EU officials acknowledged that the decision to invoke emergency powers to control trade across the Northern Irish border had been a mistake. Preventing controls at the border was the central issue in five years of Brexit negotiations.

"It's a lot better to realise early on that something might be a problem and to change it, than to stick to your guns and dig a hole for yourself," an EU official said on Saturday.

"As soon as it became apparent that there would be a political difficulty and sensitivity there, in particular on the Irish and Northern Irish side, we decided to take it out."

Another EU official called the drama "simply and plainly a blunder".

Politicians in the EU are under intense pressure to explain why their countries have managed just a fraction of the vaccinations achieved in Britain, which left the single market four weeks ago.

EU officials were furious earlier this month when British-Swedish drugmaker AstraZeneca announced that most of the vaccine doses it had promised to deliver to the EU by March would be delayed because of production problems in Belgium.

AstraZeneca has been making millions of doses in Britain, but it told the EU it could not divert any to the continent until it fulfils a contract with London. Meanwhile, Britain has been importing EU-made doses of a separate vaccine from Pfizer and BioNTech.

The EU announced regulations on Friday to control exports of vaccines, widely seen as an implicit threat to block Pfizer shipments to Britain unless London shared its AstraZeneca shots.
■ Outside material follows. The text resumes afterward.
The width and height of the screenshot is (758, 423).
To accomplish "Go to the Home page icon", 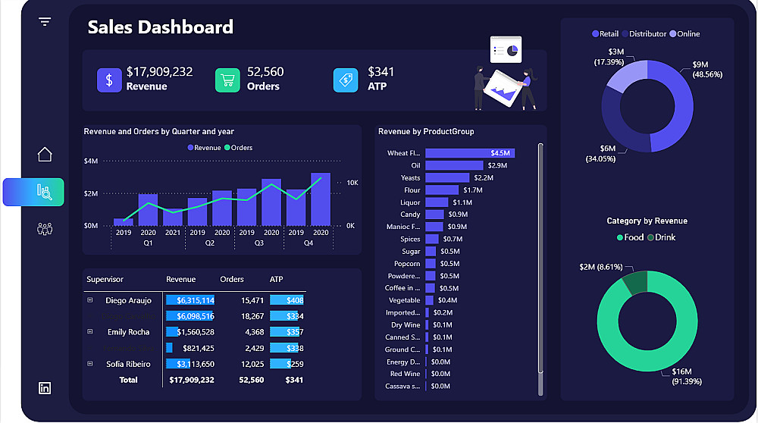I will [45, 154].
But imposing restrictions on the Northern Irish border was a bridge too far, after five years of Brexit negotiations to keep it open. The issue is central to a 1998 peace deal that ended 30 years of conflict in Northern Ireland.

Ireland's European Affairs Minister, Thomas Byrne, said Dublin had not been consulted on the move.

"This type of provision is standard in trade agreements but in the Northern Ireland situation, it obviously has a different political resonance and it's perhaps the case that this wasn't fully appreciated by the drafters," he told Newstalk radio.

"Clearly a mistake was made," Byrne said.